Recuerdo que después me tumbé en cama. Leo. Un libro de viajes. Luego el libro de por las noches: una novela histórica que no me acaba de convencer. Miro el techo. El techo no me dice nada. Las siete. Siento que el día empieza a llegar a su fin pero joder... qué largo se me hace. Internet. Un concierto de Metallica. Investigación en google sobre cómo viajar a los sitios que había mirado en el libro. Da igual. No pienso ir allí.

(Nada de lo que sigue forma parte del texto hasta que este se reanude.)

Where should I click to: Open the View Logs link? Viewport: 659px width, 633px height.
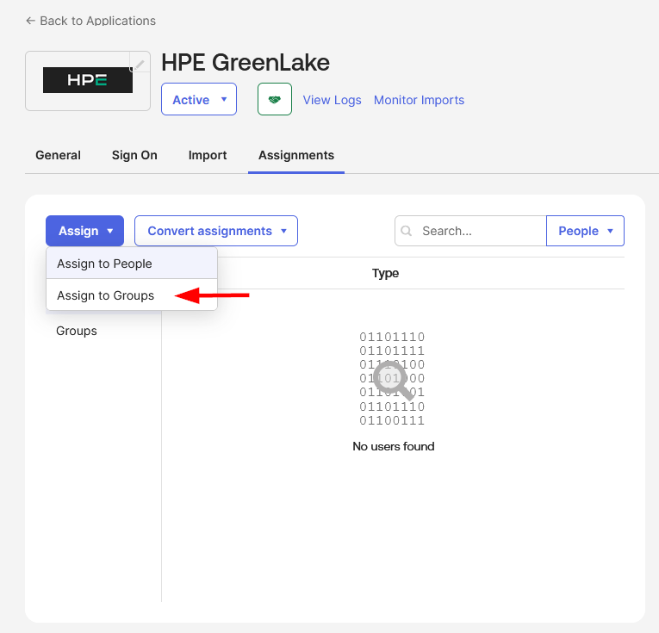332,100
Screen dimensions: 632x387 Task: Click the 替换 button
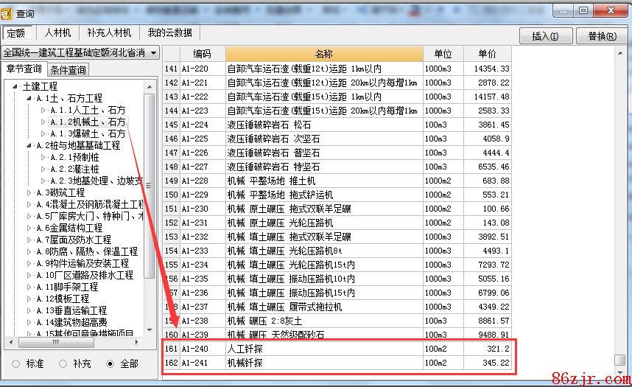point(601,36)
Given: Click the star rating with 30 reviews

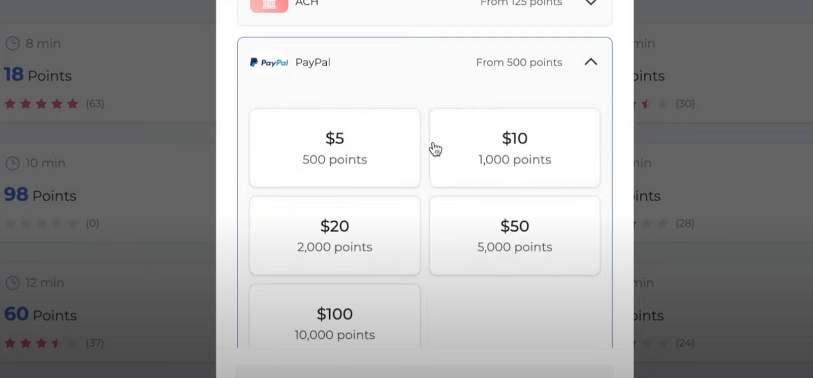Looking at the screenshot, I should coord(650,104).
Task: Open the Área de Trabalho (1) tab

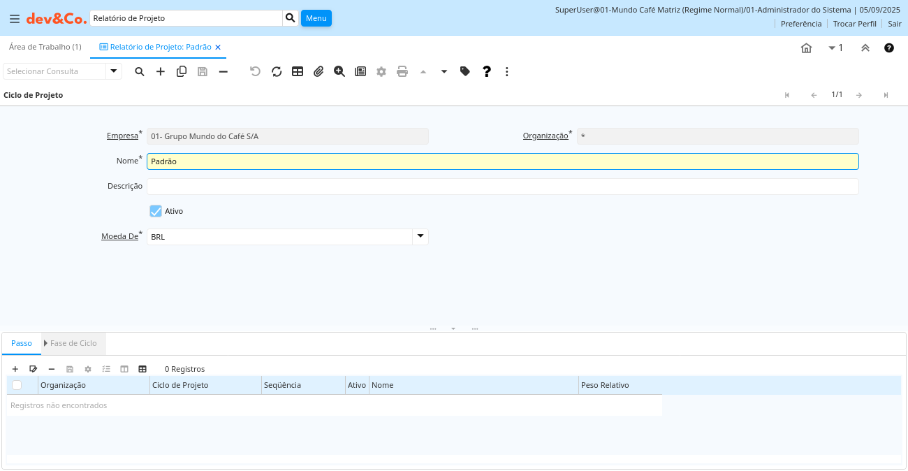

Las nueve. Me entra el hambre. Voy a la cocina. Un poco de fiambre y unas rebanadas de pan bimbo. Y una copa danone de postre. Vuelvo al salón. Tengo unos cuantos whatsaps. Amigos lejanos que me proponen un plan. Digo que no aunque me cuesta, pero con ese "no" siento que hago lo correcto.
Me acuesto en el sofá. En la tele sólo dan el debate de la sexta. Hago como si me interesase. Dan la publicidad. ¿He ganado ya? Me pregunto. En realidad no lo sé. No sé de qué habrá podido valer todo aquello.
Voy a la habitación. Internet otra vez. Nada nuevo. Es tarde. No para un sábado, sí para cualquier otro día. He ganado, concluyo. No siento nada, no me siento victorioso, pero he ganado. Mi día de soledad ha pasado. Lo he logrado. Antes de irme a dormir cojo el teléfono, llamo a un número de putas, les digo que me manden una, la tía viene y resulta una gorda inabarcable. Follamos, le pago, se va y después sí, me meto en cama.